Be they federal, state, or local, Republicans refuse to tolerate any challenge to their policies.

Republicans are increasingly afraid to meet their constituents at all, as evidenced by the fact that most GOP members of Congress stopped holding town halls around the middle of last year in response to criticism over health care.

But even more chillingly, when GOP officials actually are forced to meet with the public — which many in local office still are — they are resorting to removal and arrest of anyone who criticizes them, as happened this week in Louisiana.

At a school board meeting in Vermilion Parish on Monday evening, an English teacher named Deyshia Hargrave stood up and asked the board a simple question:

HARGRAVE: Superintendent, how are you going to take a raise when there’s — ELA, when I first started teaching ELA, there was like 20, 21 kids in a class and now there’s 29 kids in a class that we are now having, and we have not gotten raises. How are you going to take that money, 'cause it’s basically taking it out of the pockets of teachers?


The Republican school board president, Anthony Fontana, brusquely cut her off.

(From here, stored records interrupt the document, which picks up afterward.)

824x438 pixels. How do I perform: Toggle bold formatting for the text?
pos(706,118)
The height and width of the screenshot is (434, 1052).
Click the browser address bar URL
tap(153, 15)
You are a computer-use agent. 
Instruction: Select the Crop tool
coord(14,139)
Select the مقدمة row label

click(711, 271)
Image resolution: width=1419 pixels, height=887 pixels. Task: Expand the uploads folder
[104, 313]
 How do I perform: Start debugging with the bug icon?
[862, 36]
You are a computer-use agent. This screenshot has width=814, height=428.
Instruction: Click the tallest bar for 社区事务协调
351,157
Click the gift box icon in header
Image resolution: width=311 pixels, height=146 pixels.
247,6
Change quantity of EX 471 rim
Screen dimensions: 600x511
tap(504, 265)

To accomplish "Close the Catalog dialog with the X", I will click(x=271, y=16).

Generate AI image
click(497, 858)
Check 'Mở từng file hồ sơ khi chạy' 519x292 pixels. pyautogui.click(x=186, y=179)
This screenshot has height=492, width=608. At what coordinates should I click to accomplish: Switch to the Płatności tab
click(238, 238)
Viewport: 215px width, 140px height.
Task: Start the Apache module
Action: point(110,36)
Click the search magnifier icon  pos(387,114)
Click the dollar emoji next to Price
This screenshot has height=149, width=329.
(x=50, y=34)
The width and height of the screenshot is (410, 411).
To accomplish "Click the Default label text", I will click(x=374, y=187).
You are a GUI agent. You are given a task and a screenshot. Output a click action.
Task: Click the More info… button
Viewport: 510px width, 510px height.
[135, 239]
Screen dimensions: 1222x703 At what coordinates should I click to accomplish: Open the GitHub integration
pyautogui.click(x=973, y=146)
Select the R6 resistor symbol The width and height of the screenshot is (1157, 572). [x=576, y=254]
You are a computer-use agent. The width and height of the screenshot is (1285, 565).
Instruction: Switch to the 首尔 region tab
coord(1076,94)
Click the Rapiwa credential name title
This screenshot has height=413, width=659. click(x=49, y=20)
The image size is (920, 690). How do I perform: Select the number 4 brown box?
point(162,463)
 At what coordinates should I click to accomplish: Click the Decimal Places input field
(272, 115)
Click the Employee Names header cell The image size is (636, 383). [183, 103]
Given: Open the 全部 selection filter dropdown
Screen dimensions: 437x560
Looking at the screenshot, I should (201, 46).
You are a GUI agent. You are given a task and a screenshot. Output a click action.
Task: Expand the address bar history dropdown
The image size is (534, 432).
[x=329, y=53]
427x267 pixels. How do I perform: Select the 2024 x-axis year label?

“That’s not germane to what’s on the agenda tonight," he said. "What’s on the agenda is the superintendent’s contract.”

“With a raise!” several people in the room immediately shouted.

Many in the room clearly shared her concern. Unlike the appointed superintendent, the board members are elected officials and owe the public answers on their plan.

“How are you taking a raise when you’re basically taking from the teachers and employees under you? When we have class sizes that are that big?” Hargrave pressed. “This directly speaks to what you have just voted on.”

At that point, an Abbeville marshal strode up to her, and — to the entire room’s shock — slapped handcuffs on Hargrave and placed her under arrest, while the board president continued to berate her.

Having constituents arrested for protesting or asking questions of Republicans at public meetings is becoming an all too common sight. When disabled activists came to Colorado Sen. Cory Gardner’s office in June to protest his attempts to cut Medicaid, they were dragged out of their wheelchairs, zip-tied, and arrested. More recently, Nevada Sen. Dean Heller had a Stage 4 cancer patient ejected at a town hall for criticizing the tax bill.

But this impulse to forcibly remove dissenters apparently filters all the way down to local officials. And it reflects a strong sense by these officials that they are not accountable to the people.

This is one of the most urgent reasons why the country needs a Democratic wave election at every ballot level. Republicans need to be reminded that they are public servants, and that they work for us.